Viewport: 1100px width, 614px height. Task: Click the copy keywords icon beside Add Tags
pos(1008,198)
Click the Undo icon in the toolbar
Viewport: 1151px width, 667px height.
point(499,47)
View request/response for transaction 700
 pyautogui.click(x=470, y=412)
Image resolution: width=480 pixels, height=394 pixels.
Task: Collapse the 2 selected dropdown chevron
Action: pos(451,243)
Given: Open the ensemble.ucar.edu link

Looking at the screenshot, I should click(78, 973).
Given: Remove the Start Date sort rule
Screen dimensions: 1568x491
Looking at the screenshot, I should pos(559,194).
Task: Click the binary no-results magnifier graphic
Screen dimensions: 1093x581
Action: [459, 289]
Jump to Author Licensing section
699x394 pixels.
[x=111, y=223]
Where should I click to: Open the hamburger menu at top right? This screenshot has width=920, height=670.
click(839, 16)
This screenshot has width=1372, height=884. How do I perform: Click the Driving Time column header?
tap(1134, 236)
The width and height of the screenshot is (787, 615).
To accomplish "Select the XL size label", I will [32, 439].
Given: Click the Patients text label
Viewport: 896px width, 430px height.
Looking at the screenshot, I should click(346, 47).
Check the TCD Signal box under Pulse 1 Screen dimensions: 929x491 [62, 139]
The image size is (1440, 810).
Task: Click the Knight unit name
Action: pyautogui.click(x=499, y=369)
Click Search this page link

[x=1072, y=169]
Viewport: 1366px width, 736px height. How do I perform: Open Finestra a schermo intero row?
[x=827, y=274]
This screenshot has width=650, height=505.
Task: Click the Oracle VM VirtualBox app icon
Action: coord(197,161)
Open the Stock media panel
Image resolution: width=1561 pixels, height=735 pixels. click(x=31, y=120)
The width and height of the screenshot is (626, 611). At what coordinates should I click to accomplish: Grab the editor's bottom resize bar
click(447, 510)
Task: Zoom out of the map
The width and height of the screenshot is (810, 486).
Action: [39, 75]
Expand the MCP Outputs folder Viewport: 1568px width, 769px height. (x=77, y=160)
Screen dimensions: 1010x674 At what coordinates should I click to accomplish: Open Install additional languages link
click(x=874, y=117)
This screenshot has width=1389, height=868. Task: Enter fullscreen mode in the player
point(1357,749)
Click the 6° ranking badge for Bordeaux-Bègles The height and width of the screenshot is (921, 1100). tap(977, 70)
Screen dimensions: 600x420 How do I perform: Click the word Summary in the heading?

________________________________________

— The task —
Please give an exact copy of the lines above, beginning with the line containing "This screenshot has width=1372, height=884." and running through the line containing "Given: Click the Patients text label", and of no other lines.

— Finished task —
This screenshot has width=1372, height=884. How do I perform: Click the Driving Time column header?
tap(1134, 236)
The width and height of the screenshot is (787, 615).
To accomplish "Select the XL size label", I will [32, 439].
Given: Click the Patients text label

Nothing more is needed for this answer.